The Company is exposed to credit-related losses in the event of nonperformance by the counterparty to these agreements. The Company controls the credit risk of its financial contracts through credit approvals, limits and monitoring procedures, and currently has no reason to believe that any counterparty will fail to fulfill its obligation.
 
For more details regarding the Company’s derivative hedging polices refer to Note 2, “Significant Accounting Policies,” in the financial statements and notes thereto included in the Company's Annual Report on Form 10-K for the year ended October 31, 2014.
 
 
 
9

 
 
 
The Company entered into an interest rate swap agreement for the purpose of fixing a portion of the term loan under the original credit agreement with Bank of America.

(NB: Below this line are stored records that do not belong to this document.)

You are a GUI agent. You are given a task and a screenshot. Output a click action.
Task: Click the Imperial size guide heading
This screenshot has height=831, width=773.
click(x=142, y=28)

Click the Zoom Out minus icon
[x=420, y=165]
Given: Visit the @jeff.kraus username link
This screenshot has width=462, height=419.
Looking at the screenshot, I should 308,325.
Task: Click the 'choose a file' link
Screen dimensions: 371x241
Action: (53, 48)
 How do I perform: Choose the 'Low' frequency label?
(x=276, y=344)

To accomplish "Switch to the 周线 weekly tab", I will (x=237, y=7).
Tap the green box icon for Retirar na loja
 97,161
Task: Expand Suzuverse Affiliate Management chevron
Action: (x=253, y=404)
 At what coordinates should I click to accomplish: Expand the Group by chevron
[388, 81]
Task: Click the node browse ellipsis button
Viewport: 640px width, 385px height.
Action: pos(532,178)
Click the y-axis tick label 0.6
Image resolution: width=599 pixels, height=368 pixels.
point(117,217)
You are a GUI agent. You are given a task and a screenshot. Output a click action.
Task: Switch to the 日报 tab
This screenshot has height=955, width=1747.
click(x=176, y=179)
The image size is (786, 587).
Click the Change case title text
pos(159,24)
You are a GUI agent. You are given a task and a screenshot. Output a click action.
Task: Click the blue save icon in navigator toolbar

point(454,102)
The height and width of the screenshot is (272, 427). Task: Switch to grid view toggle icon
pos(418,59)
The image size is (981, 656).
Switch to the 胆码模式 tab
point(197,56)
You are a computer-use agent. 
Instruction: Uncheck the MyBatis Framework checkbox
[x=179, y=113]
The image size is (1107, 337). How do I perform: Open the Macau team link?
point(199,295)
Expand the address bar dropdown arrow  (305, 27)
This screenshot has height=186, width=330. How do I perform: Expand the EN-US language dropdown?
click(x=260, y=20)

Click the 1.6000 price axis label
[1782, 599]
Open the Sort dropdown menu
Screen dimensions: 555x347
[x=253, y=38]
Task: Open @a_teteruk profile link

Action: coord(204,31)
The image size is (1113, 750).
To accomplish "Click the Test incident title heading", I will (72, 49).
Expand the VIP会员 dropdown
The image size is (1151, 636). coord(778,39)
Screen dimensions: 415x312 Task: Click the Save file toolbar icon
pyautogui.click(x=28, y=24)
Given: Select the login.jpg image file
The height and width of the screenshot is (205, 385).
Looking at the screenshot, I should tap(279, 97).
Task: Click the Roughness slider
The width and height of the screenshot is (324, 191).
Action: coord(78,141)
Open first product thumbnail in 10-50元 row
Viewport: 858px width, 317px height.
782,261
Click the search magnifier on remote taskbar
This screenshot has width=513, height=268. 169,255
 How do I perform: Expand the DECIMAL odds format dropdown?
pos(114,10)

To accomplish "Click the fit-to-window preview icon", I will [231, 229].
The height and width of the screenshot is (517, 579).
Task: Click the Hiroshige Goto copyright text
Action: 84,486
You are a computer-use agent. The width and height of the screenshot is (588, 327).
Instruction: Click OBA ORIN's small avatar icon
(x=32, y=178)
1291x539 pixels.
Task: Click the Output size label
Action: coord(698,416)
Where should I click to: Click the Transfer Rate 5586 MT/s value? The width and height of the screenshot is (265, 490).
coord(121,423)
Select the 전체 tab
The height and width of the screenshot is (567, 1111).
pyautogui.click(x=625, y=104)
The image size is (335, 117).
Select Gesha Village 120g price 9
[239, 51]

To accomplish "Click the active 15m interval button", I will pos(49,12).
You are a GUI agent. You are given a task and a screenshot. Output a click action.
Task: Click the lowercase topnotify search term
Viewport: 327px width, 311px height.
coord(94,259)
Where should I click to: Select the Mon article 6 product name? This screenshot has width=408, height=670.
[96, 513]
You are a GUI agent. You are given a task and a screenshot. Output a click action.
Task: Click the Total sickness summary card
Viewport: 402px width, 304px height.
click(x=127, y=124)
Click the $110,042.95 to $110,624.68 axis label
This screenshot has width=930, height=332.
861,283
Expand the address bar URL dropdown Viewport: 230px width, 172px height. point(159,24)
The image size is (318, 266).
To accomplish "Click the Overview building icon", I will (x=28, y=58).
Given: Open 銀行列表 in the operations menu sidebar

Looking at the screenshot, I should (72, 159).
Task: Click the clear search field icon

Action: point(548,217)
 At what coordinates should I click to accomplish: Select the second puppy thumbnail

The swap fixes the rate on a portion of the outstanding balance of the term note at 3.68% (.68% plus the applicable margin under the Agreement, 3.00%) until March 2016.
 
As of July 31, 2015, the total notional amount of the swap agreement was $5,500,008. On that date, the variable rate on the remaining portion of the term note was 3.19175%.

At July 31, 2015, the net unrealized loss or gain relating to interest rate swap was recorded in current liabilities. The current portion is the valuation of the hedging instrument over the next twelve months. For the effective portion of the hedge, changes in the fair value of interest rate swaps designated as hedging instruments to mitigate the variability of cash flows associated with long-term debt are reported in other comprehensive income or loss net of tax effects.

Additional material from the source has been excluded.